:: DATA SHOWN ::
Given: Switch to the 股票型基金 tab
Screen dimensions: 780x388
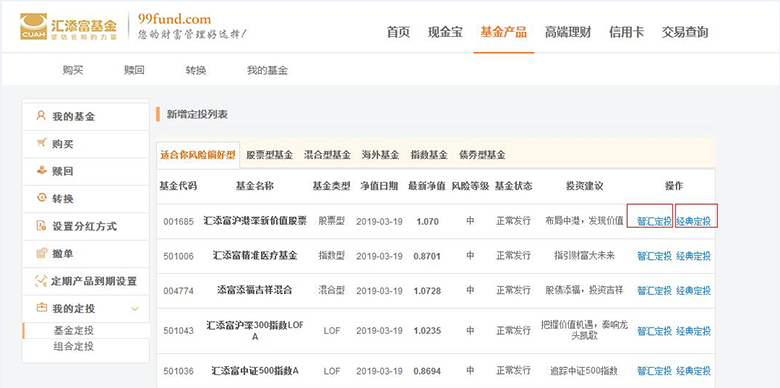Looking at the screenshot, I should (x=270, y=155).
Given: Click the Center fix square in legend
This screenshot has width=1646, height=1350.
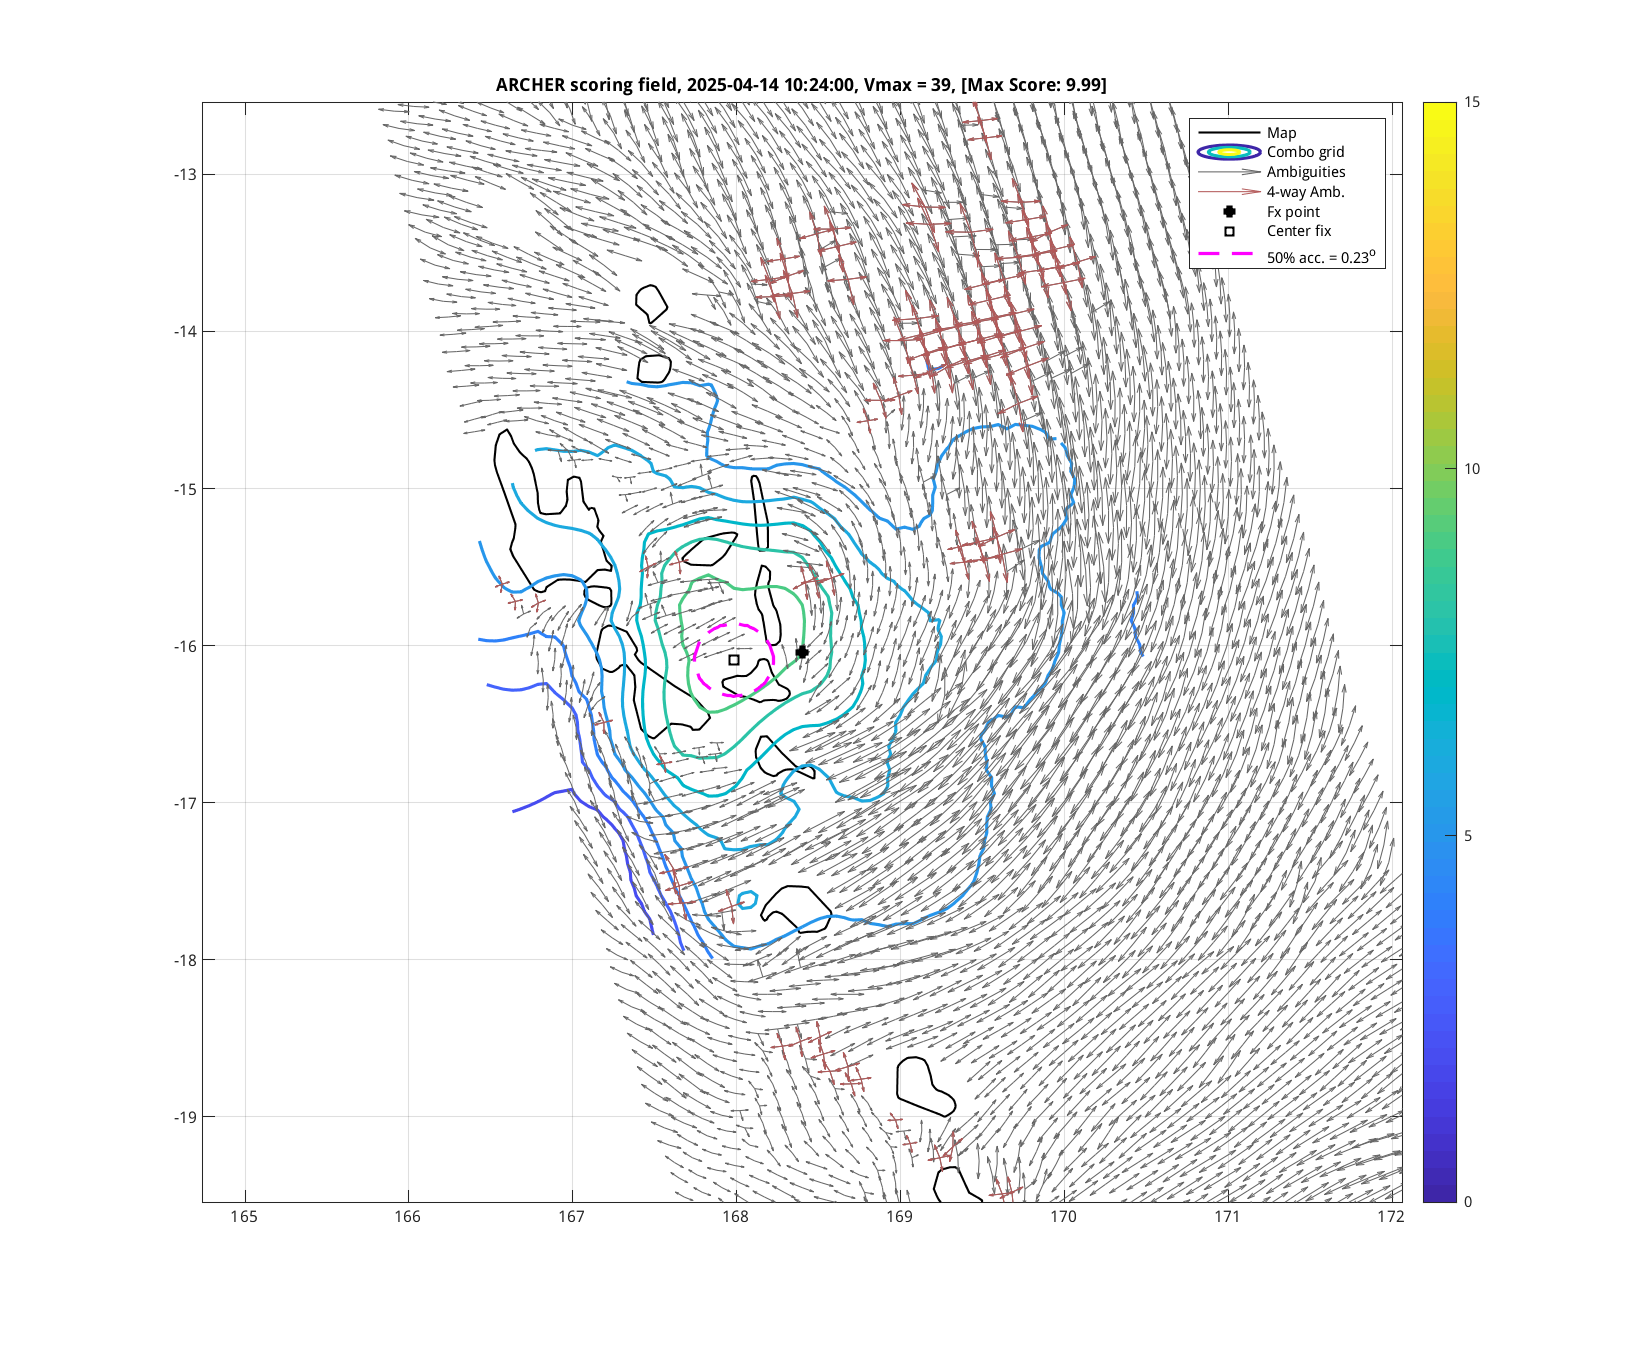Looking at the screenshot, I should (x=1229, y=231).
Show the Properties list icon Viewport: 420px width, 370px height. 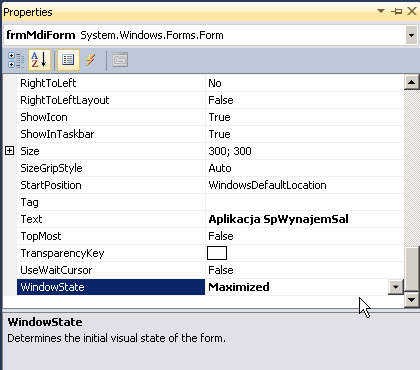pyautogui.click(x=68, y=60)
:::
* _TASK REQUIREMENTS_
Which lines above contain the word "Given"? Copy each of them.

* _REPLY_
Given: Switch to the 股票型基金 tab
Given: Click the Center fix square in legend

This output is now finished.